* **TASK ITEM**:
A word-for-word repeat of the records below is what this calls for.

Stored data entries

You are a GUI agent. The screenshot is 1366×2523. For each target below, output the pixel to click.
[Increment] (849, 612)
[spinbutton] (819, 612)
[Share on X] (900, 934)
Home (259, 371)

* **RESPONSE**:
You are a GUI agent. The screenshot is 1366×2523. For each target below, output the pixel to click.
[Increment] (849, 612)
[spinbutton] (819, 612)
[Share on X] (900, 934)
Home (259, 371)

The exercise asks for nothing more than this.